両団体が、今回の提案を作成する経緯は、EMAの「市販後監視モジュールV」(Good Vigilance Practice module V)が近く改定されることが予定されているためである。同モジュールの一部改定は2012年7月からEU内で施行されてきた。
EUでは、すでに古い製品については、現場で安全性の懸念が見られない限りリスク管理計画の緩和を行ってきているが、統一されたものとなっていない。たとえば、ある企業が後発医薬品(GE)を発売している場合、さらに別の国や別の部署からそのGEを発売しようとする場合、法律(Article10)により、同製品を「well established product」として登録できる。(登録することによって)少なくとも発売10年を経過した同製品を持つ製薬企業は、安全性の経験に基づき、リスク管理計画(RMP)を緩和できる資格を持つ。また、EUでは、GEに対しては、簡略RMPを認めている。
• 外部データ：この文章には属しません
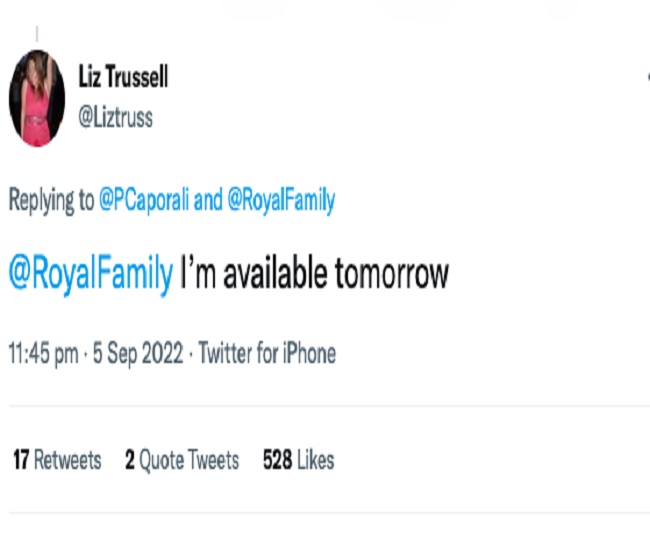This screenshot has width=650, height=540.
Task: Open the Twitter for iPhone source link
Action: [x=267, y=353]
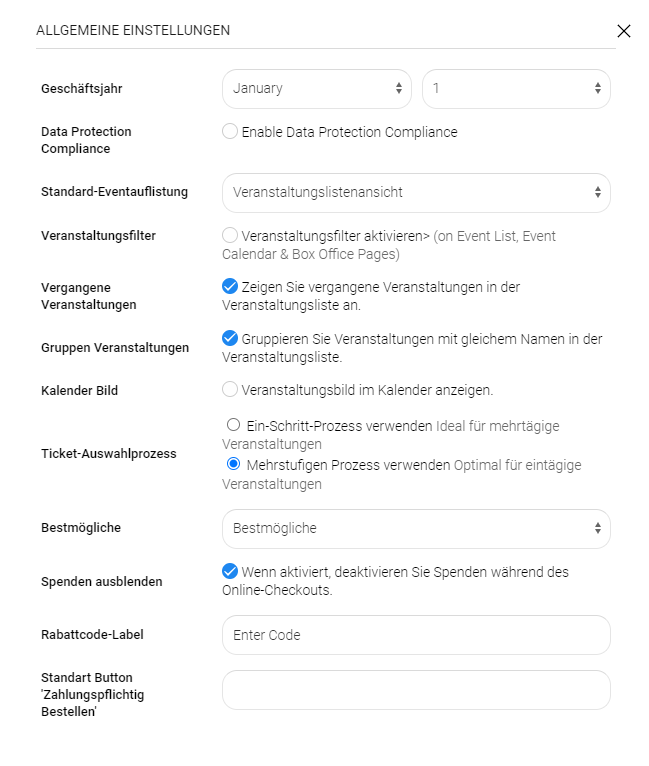Screen dimensions: 649x766
Task: Select Ein-Schritt-Prozess verwenden radio option
Action: [233, 425]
しかし、同法(Article10)が施行される以前に承認された古い先発品はその対象から除外されている。EU法のもとでは、企業は承認のために用いられた販売承認のステータスを変更することはできないため、これら古い製品は「established product」として扱われない。したがって、企業は同製品をEU以外の国々で販売したり、別の製品名で販売する可能性もある。
このような観点から、EFPIAは、法的ステータスではなく、製品の販売履歴や経験からRMPの要件を緩和することを求めている。
EFPIAは、提案の狙いは、承認申請から長期間経過しているために「established product」としての法的ステータスを持たないが、実質的に「established product」と同じ特質をもっている製品であることを理解してもらうことだとしている。AESGPが、EFPIAと共同で提案を行っている理由は、古いOTC製品に使用されている資源を減らすことができるからである。
EFPIAは、AESGPがOTCの安全性確保には(OTCの)イノバティブな製品へリソースを投入してほしいと望んでいると話している。
両団体のRMP緩和提案では、EMAに受け入れられると、RMPの要件は、新たな市販後監視法規の精神に沿って、リスクに応じた段階的なものになる予定だ。AESGPは、「RMPの緩和は、規制者や業界の負担を軽減させる」と期待感を示している。